Vienna Besieged For Three Weeks
Many Viennese civilians and members of the Municipality fled the city, while the mayor and a few municipal officials held the fort, supported by the troups of the Holy Roman Empire. The Turkish troups by far outnumbered the Austrians and blew several breaches into the old city wall, which has been largely replaced by today’s Ringstrasse Vienna. One exception is the Augustine Bastion inside the Ringstrasse which was used as a fortification. (You will see the bastion when you visit the Albertina Vienna museum which has been built on top.) Like the Mölkerbastei, it is one of the last preserved elements of the old city wall.
The tower of Stephansdom (St. Stephen’s Cathedral) was used to monitor the movements of the Turkish Army.
Despite their vast number, Sultan Suleiman had to call back his men in mid October 1529 due to bad weather and insufficient supplies.
Three years later, he made another attempt to conquer Vienna but this time, the Viennese and the Holy Roman Empire were top prepared: The city wall had been refurbished and was now state of the art. The inner city (now the historic city centre) had been fortified with bastions and a ditch (Graben in German, which now marks the luxury shopping boulevard leading from Kärntnerstrasse to Kohlmarkt).

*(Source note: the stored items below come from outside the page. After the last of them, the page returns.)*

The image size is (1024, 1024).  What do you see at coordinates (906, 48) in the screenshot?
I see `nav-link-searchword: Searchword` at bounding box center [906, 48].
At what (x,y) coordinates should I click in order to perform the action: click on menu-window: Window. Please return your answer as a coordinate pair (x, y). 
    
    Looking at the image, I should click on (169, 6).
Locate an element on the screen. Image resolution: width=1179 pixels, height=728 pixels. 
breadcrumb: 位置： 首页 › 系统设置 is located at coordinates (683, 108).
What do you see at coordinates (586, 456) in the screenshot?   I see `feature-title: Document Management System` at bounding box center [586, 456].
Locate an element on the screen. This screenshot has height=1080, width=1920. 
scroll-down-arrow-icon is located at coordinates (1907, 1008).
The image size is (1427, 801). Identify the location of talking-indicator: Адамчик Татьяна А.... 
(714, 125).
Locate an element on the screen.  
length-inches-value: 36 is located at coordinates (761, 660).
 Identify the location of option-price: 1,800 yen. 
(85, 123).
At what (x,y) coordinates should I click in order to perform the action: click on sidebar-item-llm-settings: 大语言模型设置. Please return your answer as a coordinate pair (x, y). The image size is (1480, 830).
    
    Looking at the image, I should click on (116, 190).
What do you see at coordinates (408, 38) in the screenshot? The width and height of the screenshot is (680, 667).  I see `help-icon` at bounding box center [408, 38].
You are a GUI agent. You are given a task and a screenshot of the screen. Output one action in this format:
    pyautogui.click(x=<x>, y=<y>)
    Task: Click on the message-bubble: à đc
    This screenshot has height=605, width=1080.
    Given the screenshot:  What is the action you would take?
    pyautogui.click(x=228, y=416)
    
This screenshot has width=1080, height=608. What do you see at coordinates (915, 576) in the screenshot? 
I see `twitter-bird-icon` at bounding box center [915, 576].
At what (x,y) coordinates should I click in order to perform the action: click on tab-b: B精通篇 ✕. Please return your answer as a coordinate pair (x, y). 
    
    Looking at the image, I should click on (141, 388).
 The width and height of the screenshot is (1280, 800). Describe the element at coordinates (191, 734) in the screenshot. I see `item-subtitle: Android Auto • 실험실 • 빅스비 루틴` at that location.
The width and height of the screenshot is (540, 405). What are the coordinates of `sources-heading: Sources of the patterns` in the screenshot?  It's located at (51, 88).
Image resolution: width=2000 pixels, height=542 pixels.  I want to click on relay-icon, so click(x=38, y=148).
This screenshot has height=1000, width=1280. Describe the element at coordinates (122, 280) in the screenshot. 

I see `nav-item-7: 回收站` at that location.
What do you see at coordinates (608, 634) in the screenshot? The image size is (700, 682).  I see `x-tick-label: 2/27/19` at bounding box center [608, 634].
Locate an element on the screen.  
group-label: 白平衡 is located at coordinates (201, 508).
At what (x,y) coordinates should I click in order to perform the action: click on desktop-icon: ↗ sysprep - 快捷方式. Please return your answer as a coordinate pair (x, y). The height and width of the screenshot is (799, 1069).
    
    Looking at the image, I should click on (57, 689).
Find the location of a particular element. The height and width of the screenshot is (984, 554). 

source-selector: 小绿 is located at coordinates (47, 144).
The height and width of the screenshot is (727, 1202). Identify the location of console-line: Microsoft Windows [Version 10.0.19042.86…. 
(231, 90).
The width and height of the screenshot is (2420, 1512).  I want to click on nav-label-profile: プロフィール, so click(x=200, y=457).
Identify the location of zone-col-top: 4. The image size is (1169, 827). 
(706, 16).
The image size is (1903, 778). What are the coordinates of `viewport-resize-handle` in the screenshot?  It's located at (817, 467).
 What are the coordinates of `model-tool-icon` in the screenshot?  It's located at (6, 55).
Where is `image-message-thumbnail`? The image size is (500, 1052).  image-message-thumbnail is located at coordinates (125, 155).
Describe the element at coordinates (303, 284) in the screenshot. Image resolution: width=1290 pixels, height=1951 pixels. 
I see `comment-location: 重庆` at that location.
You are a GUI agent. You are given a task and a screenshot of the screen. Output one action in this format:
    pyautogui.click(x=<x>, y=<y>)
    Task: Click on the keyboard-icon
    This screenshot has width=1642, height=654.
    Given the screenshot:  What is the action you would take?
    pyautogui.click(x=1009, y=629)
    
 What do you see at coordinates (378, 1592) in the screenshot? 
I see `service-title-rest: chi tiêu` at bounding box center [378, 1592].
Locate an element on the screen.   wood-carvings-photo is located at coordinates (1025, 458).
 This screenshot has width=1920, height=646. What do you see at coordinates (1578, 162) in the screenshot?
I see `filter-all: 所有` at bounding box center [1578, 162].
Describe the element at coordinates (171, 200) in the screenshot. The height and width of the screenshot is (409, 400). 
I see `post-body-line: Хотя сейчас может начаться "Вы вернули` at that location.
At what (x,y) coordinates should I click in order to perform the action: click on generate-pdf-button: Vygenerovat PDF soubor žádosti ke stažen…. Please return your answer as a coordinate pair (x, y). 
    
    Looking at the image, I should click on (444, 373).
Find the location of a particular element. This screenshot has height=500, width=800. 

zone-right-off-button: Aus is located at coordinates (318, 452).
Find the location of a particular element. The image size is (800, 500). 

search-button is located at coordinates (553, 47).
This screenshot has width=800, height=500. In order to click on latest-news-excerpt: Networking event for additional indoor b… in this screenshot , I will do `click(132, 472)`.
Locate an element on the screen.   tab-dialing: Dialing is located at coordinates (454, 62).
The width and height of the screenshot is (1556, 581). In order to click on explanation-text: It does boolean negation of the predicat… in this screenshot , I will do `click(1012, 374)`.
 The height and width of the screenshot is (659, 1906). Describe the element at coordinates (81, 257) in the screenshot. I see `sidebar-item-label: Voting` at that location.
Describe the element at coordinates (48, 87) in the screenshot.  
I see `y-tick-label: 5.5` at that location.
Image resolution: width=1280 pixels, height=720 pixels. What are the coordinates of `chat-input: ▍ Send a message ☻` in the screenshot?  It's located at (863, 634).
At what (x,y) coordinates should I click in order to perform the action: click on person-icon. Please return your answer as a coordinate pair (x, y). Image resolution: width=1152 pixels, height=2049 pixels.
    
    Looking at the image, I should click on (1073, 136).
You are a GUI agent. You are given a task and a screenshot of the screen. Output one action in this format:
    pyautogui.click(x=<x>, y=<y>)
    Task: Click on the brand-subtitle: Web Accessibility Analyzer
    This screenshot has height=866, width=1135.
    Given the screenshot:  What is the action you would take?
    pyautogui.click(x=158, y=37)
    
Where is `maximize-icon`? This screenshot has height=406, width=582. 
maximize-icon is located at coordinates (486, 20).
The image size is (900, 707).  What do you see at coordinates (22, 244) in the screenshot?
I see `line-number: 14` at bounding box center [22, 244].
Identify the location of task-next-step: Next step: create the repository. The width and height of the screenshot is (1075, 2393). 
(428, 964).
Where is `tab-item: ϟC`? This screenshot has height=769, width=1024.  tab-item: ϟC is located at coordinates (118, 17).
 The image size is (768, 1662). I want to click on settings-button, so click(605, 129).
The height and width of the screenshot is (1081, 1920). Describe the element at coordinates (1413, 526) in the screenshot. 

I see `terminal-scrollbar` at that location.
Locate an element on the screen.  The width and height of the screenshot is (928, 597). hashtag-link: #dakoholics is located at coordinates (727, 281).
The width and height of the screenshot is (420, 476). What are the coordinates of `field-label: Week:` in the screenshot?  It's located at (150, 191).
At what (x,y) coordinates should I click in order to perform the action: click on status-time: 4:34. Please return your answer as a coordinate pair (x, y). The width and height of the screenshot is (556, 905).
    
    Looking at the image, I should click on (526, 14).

Outside of these walls, the free space needed was called Glacis, which now forms the Ring boulevard (Ringstrasse).
If you visit Vienna, go to Vienna Museum (Wien Museum), which dedicates an exhibition room to the Turks in Vienna.
Siege of Vienna: Further Reading
The two best books on the Siege of Vienna among the few English language books available on this subject are: Siege of Vienna. The Last Great Trial Between Cross and Cresecent (John Stoye) and The Enemy at the Gate: Habsburgs, Ottomans and the Battle for Europe (Andrew Wheatcroft).